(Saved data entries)
▼▼▼
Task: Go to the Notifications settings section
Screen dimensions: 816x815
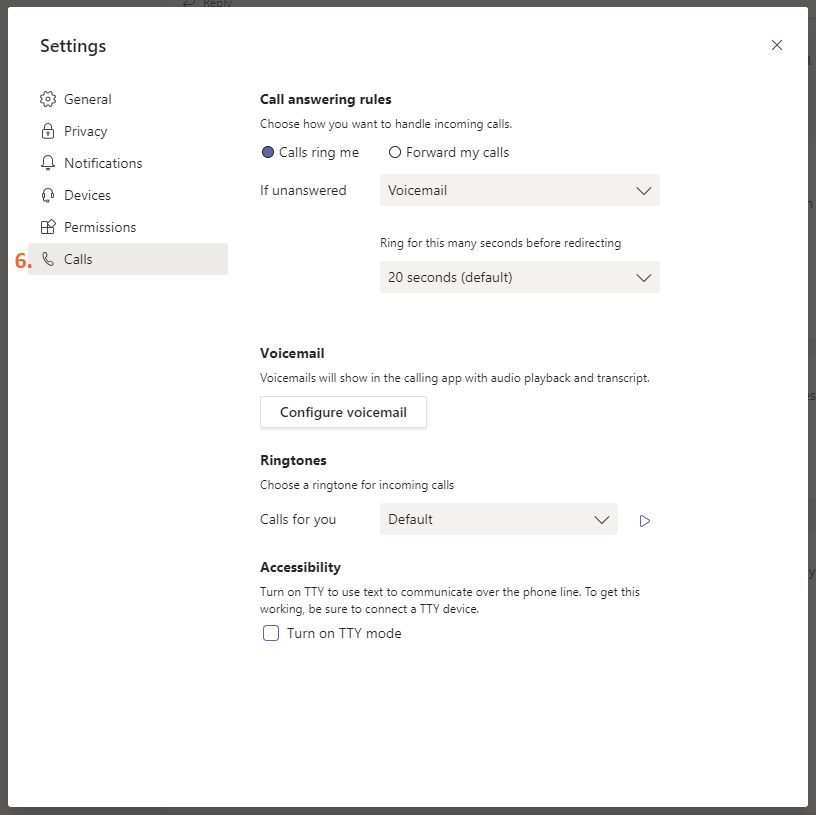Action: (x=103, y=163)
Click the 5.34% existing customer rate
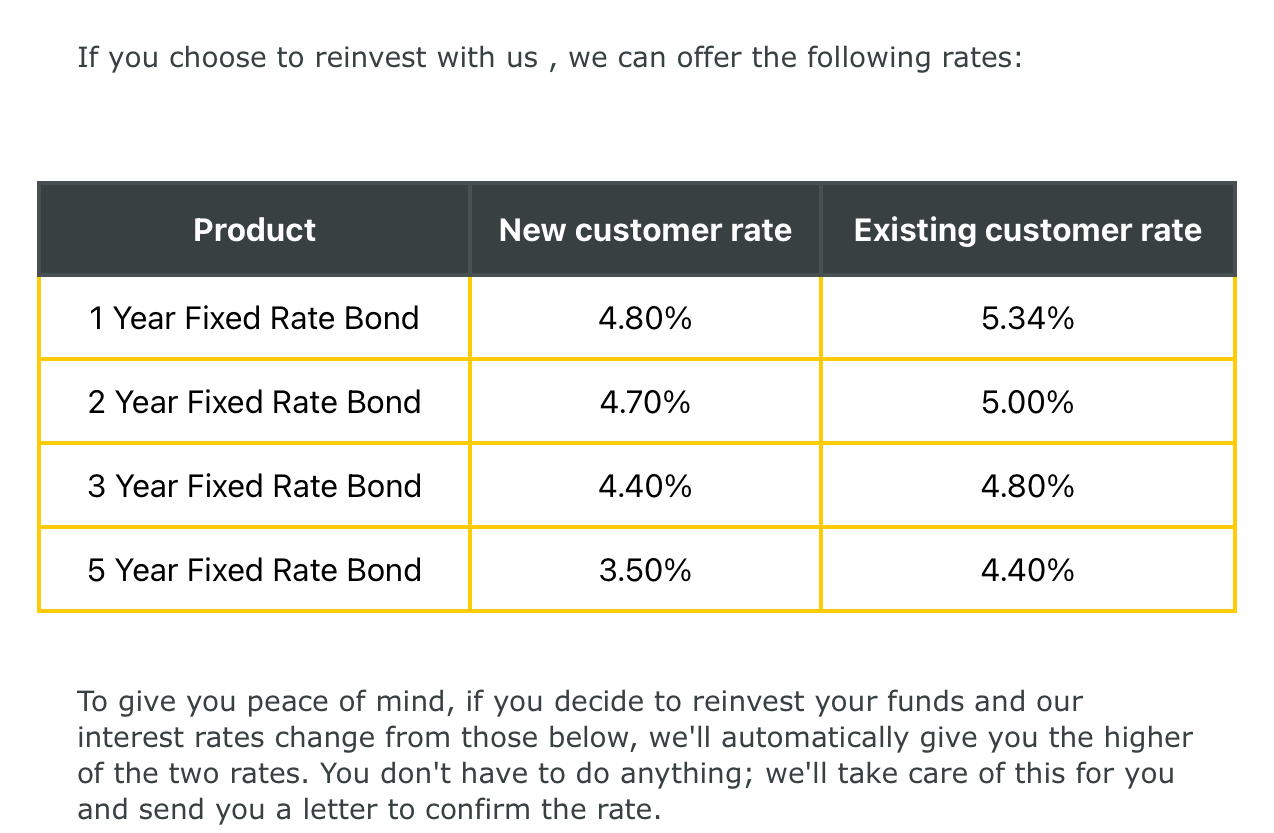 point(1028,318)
▲▲▲
**Exercise requirements**. From the first line to the last, set down the records above exactly and skip the pictures.

**Answer to this problem**.
Task: Go to the Notifications settings section
Screen dimensions: 816x815
Action: (x=103, y=163)
Click the 5.34% existing customer rate
 point(1028,318)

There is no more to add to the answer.